– Human beings and their circumstances exist in a dynamic interplay.
– ‘I am I and my circumstance’ is the phrase that conveys this dynamic interplay.
– The individual can influence his circumstance but he cannot disregard it.
– How the individual influences his circumstance is his ‘quehacer vital’, or his creative action.
– Vital reason as opposed to pure reason is derived from history, which provides a story that leads to the reality of human life.
– Human beings create thir lives by exercising vital reason and exerting their will.

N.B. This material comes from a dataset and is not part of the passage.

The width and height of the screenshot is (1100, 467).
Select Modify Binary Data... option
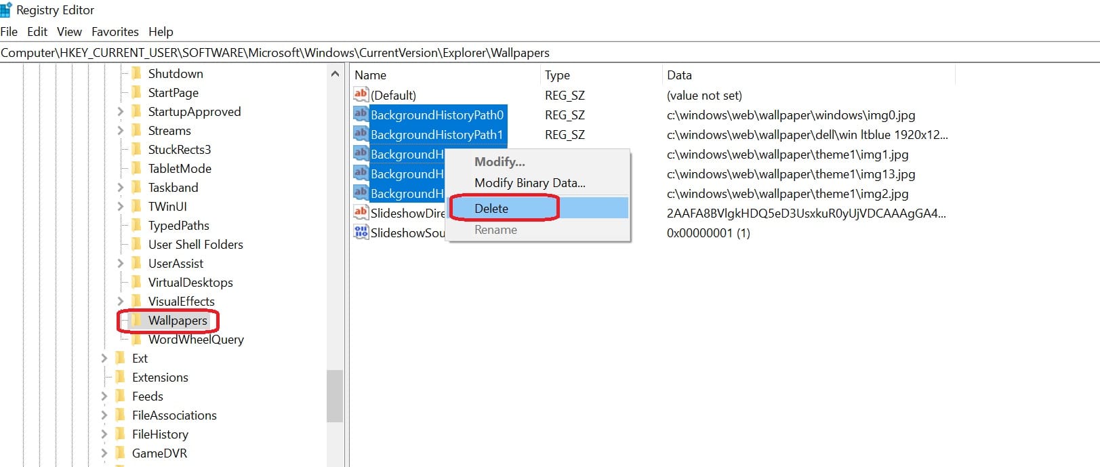point(529,183)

– The hero, or the excellent man, creates the noble life by exerting his will to go beyond the ordinary and the given.
– The opposite of the hero, the mass man, is content with his own mediocrity and relies on opinion rather than reason.

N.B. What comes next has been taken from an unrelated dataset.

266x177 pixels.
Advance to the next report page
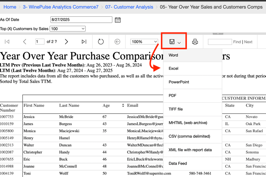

– Perspectivism means that although each individual sees truth from a unique perspective, truth itself is absolute.
The Spanish essayist and philosopher, José Ortega y Gasset (1883-1955), was born in Madrid of a patrician family.
He was educated at a Jesuit college and the University of Madrid, where he received his doctorate in philosophy in 1904. Ortega spent the next five years at German universities in Berlin and Leipzig and at the University of Marburg. Appointed professor of metaphysics at the University of Madrid in 1910, he taught there until the outbreak of the Spanish Civil war in 1936. He was also active as a journalist and as a politician.
In 1923 he founded the Revista de occidente, a review of books that was instrumental in bringing Spain in touch with Western, and specifically German thought. Ortega’s work as editor and publisher helped end Spain’s isolation from contemporary western culture.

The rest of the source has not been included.